- STATED GOAL -
Shift the listing that opens with the line containing "800x533 pixels." and closes with the line containing "pyautogui.click(x=618, y=37)", both included, writing all those lines out again with 95 added to every coordinate in the answers. Leave out the pictures.

- ROWS -
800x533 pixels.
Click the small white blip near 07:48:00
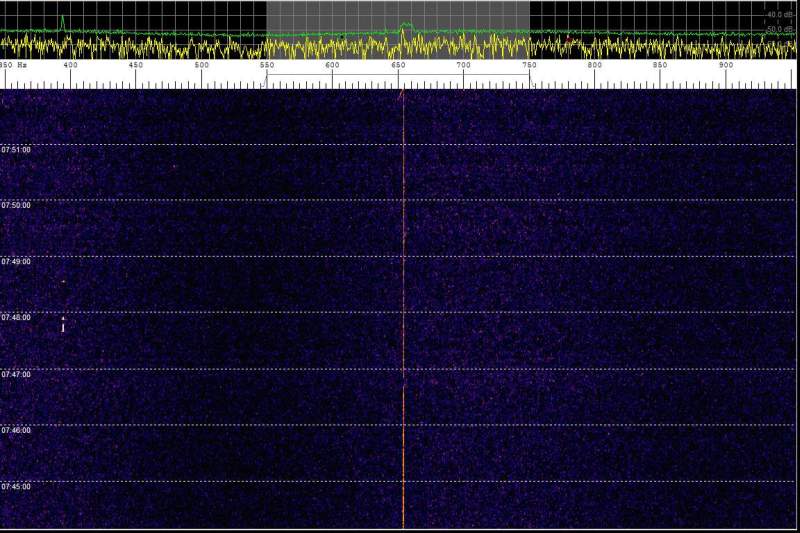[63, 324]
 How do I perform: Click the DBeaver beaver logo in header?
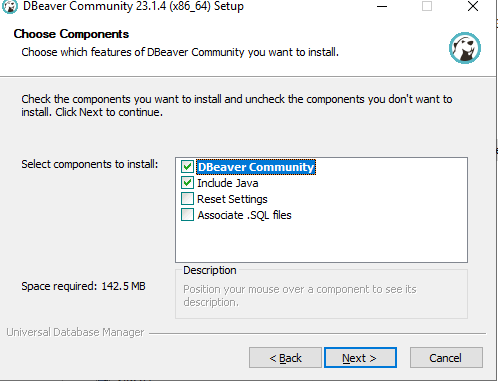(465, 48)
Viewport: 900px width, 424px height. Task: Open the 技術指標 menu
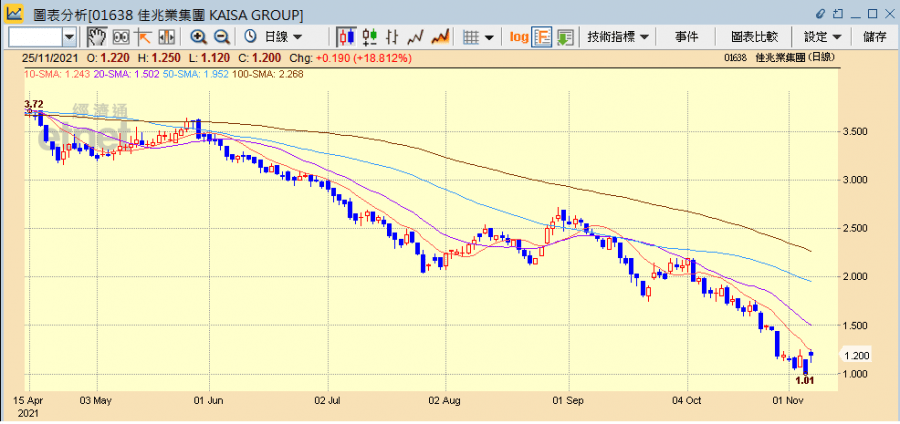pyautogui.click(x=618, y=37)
==
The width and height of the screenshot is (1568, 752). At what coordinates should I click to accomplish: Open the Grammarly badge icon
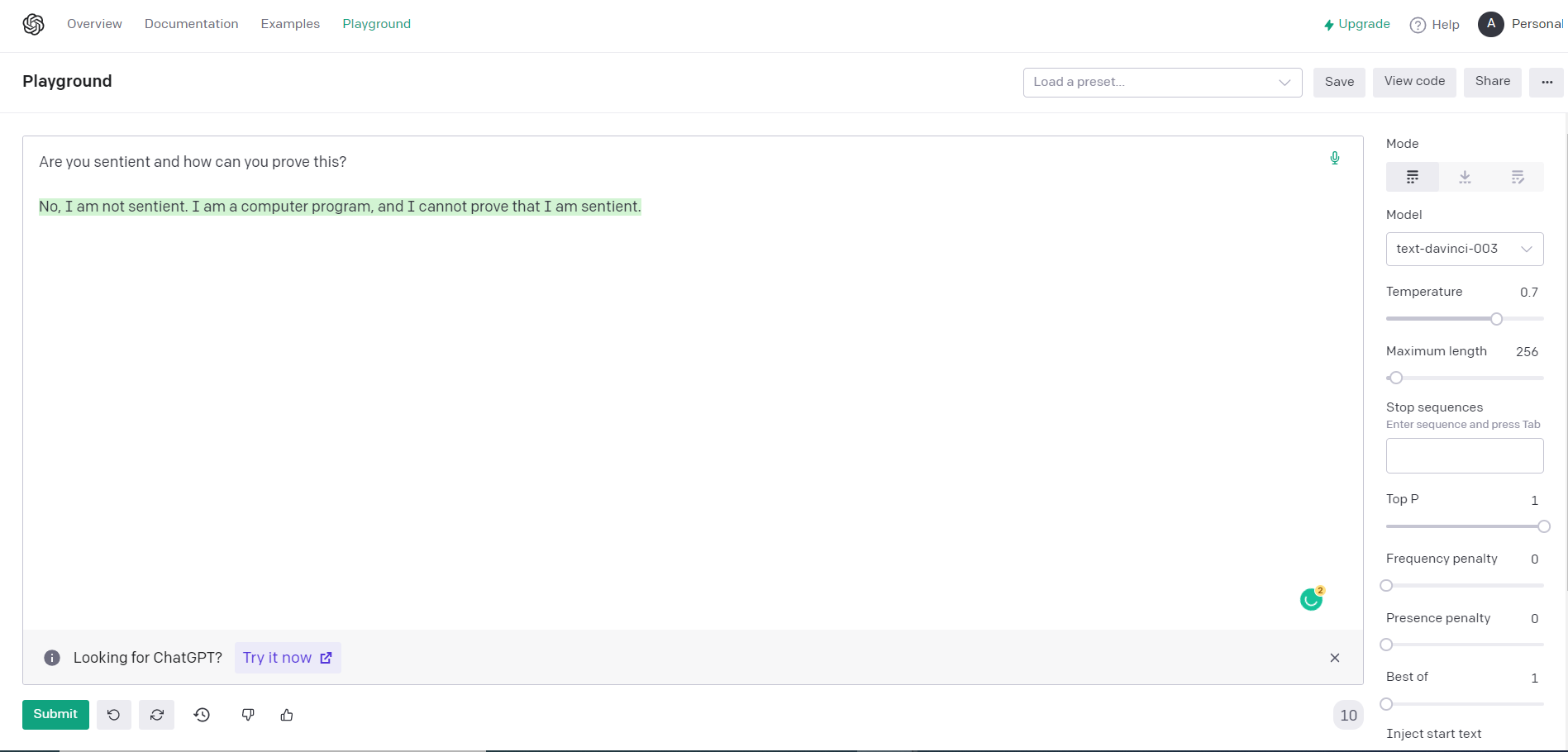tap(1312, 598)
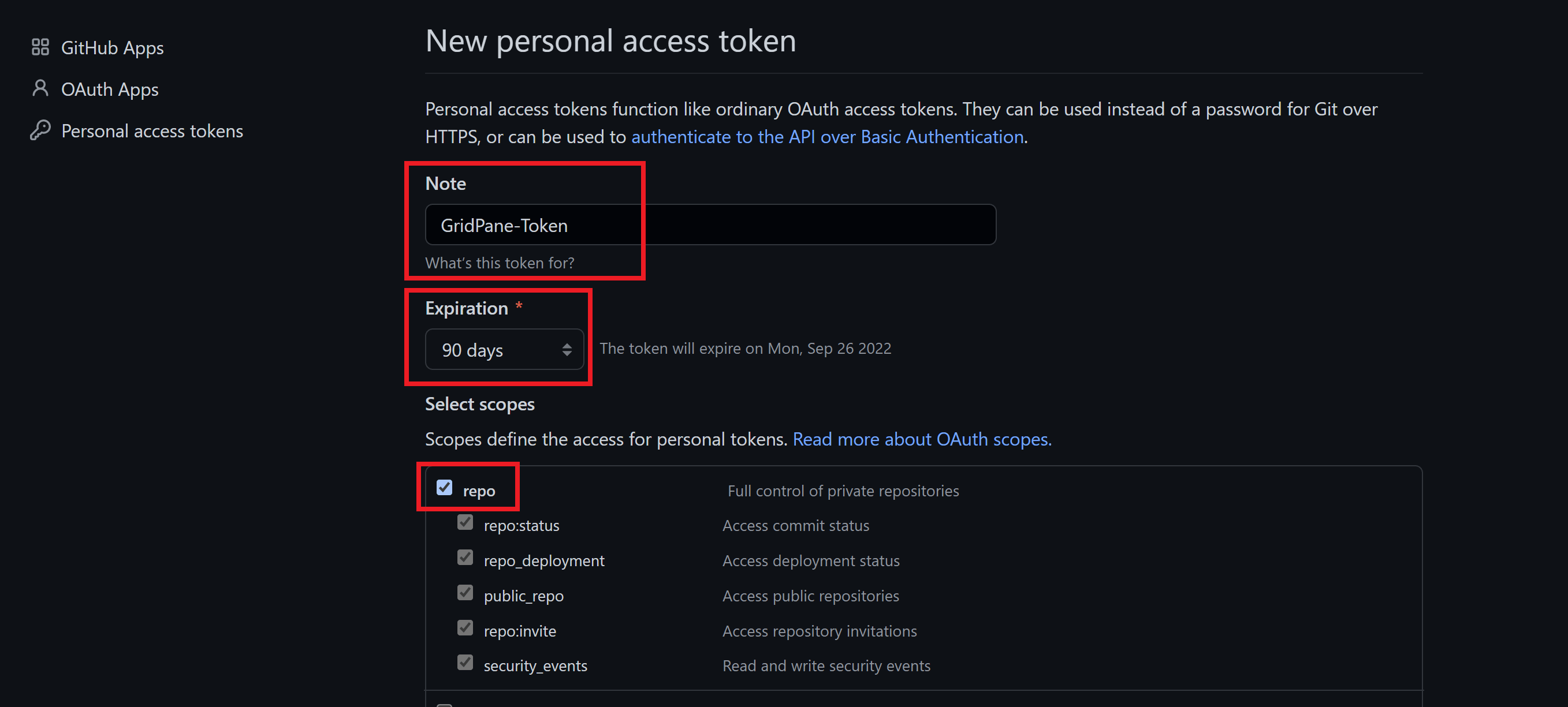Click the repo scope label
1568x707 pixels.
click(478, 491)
==
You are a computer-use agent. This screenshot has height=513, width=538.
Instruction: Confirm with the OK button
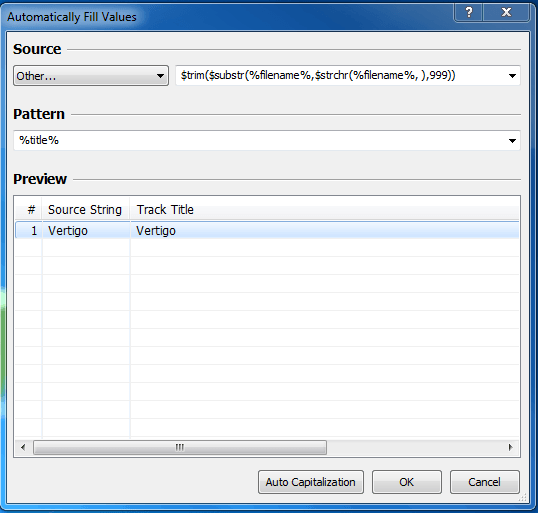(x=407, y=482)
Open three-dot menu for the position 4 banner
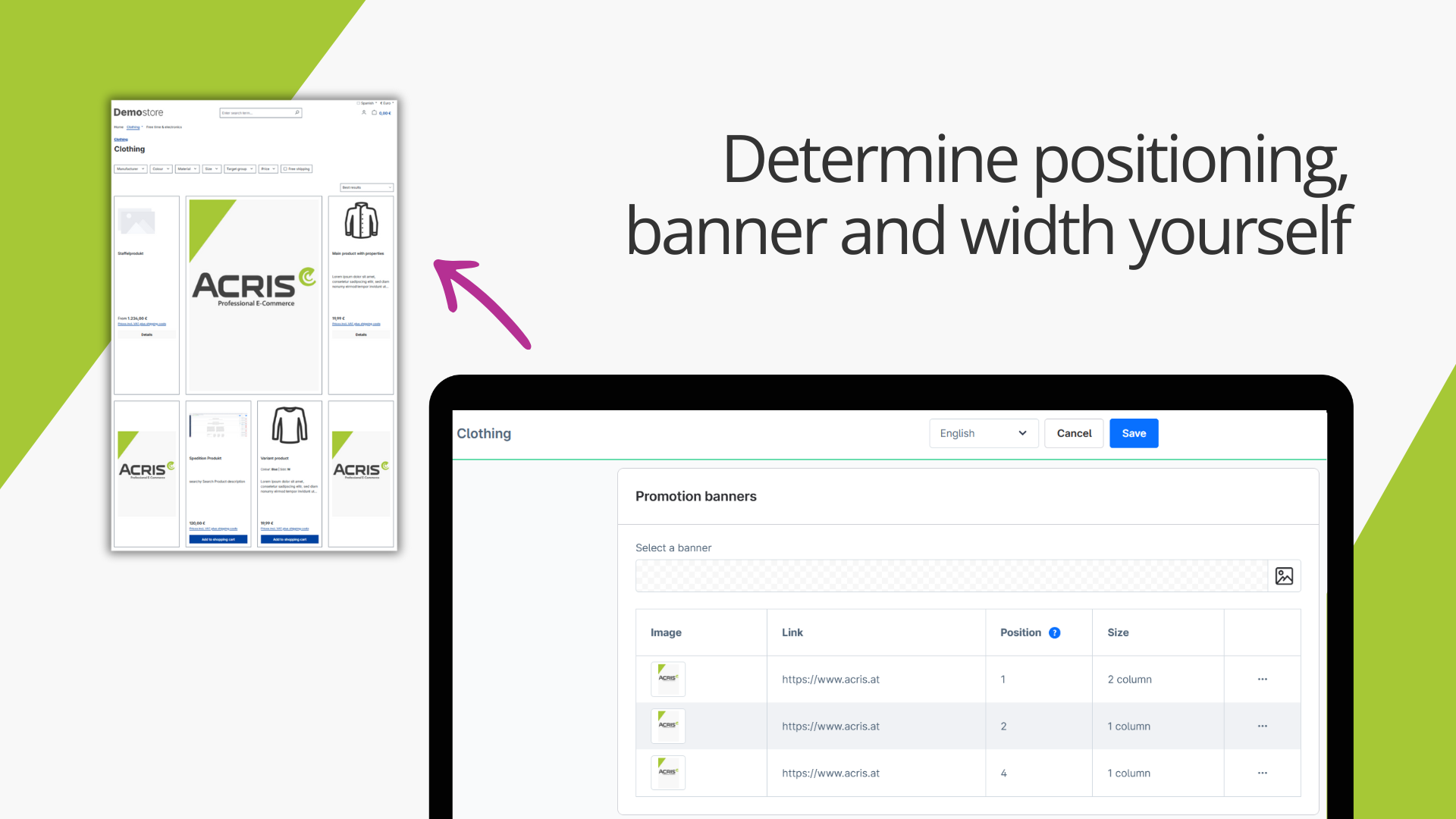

- SOLUTION FOR THIS TASK -
800x533 pixels.
Click the small white blip near 07:48:00
[158, 419]
 How do I perform: Click the DBeaver beaver logo in header?
(560, 143)
Viewport: 900px width, 424px height. Task: Open the 技術指標 menu
pyautogui.click(x=713, y=132)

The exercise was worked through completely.